I found they arent much different to normal vets fees - in my area first consultation is £27 follow up is £17 meds about £4 but anything else surgery/blood test etc is more and individually priced depending on what the problem is


----------



## Jacobesnakefan (Oct 8, 2008)

Thanksbut i was only just wondering if it would be expensive if something was seriously wrong with it


----------



## animal addict (Jun 1, 2008)

well same as any animal it would start to get expensive if like an op was needed and the follow up care - I guess your talking £80-100 upwards then - I have been back and forth with my beardie for about the past 3 months now as she had parasites and then possibly a bacterial infection and thats cost me just over £100 so far and shes going to have to go back in January and if no better then will have to have blood tests so I guess thats easily another £100 coming up (vet said blood tests cost more) its the follow up care they may need could bump it up too - things arent always solved first off - and if they need an op and overnight stay then I guess thats going to cost a fair bit more again - its all going to dependant on whats wrong and how well they recover - any animal can be expensive in vets fees - its a bit difficult to forecast costs like that


----------



## vickylolage (Oct 5, 2008)

Any animal can be expensive, it depends if they catch anything.
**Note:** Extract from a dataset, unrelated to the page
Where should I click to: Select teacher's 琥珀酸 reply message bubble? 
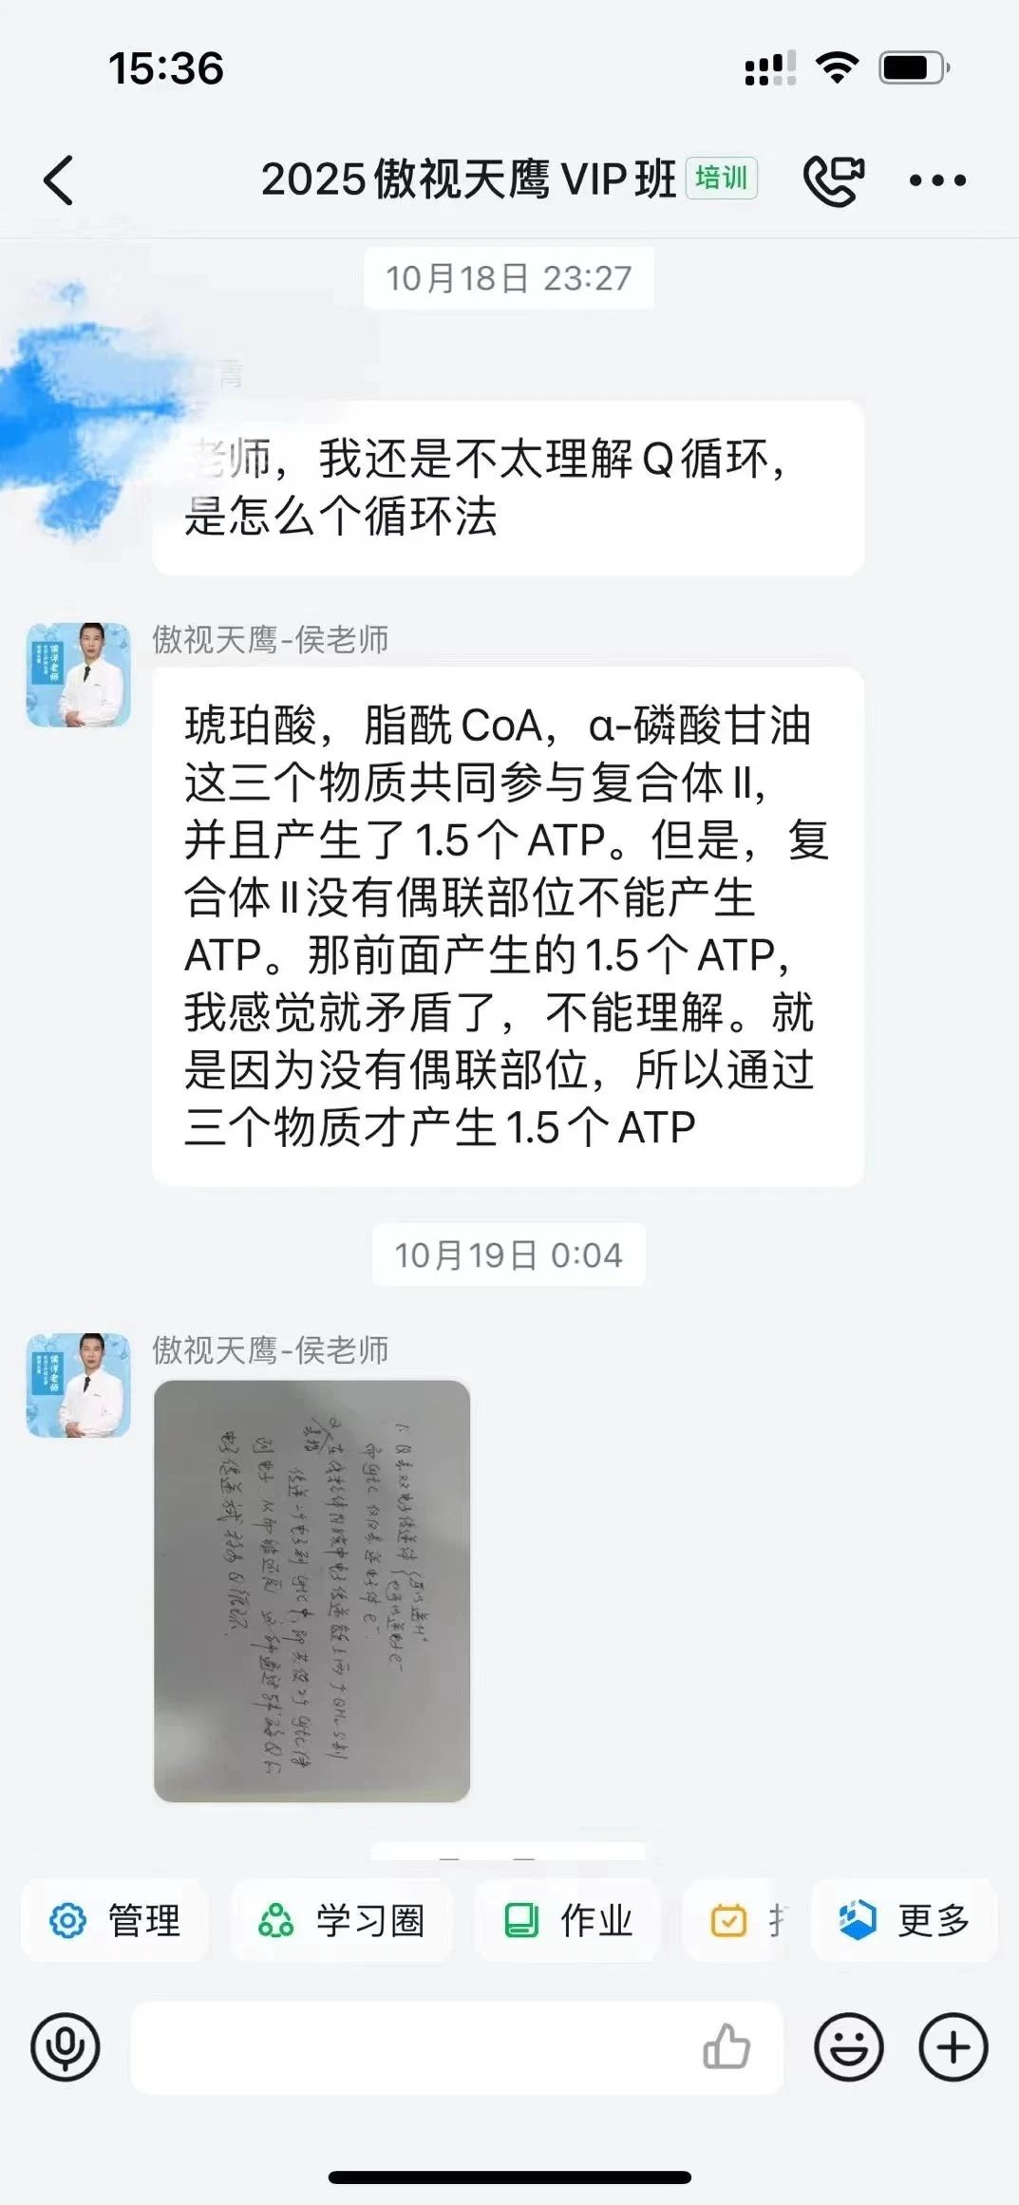pos(508,927)
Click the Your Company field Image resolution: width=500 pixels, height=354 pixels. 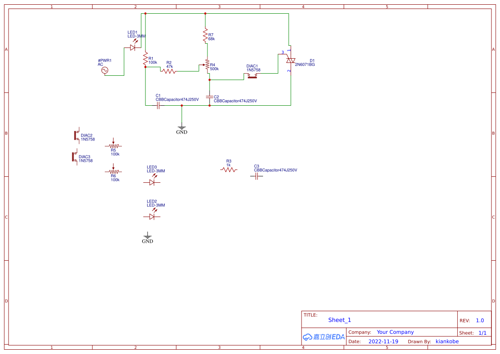(395, 332)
If you get a dog that can cost a bomb if something goes wrong, tere again you may never need to visit the vet.


----------



## Jacobesnakefan (Oct 8, 2008)

Do you suggest that i get pet insurance for it then or is it not worth paying out money every year if its not likely to get ill


----------



## tigger79 (Aug 22, 2006)

insurance can be a waste of time as the excess is £50 and most treatments cost about 40-50 a go, 

best option is to put something away each month into a savings account and once u have built up a tidy sukm u get to spend it on something nice - just leave enough to cover something serious if it was to happen.


----------



## Jacobesnakefan (Oct 8, 2008)

Thsmkd for that ill do that if i do manage to get one but first i still need to save up a bit cause there rather expensive to get started with.


----------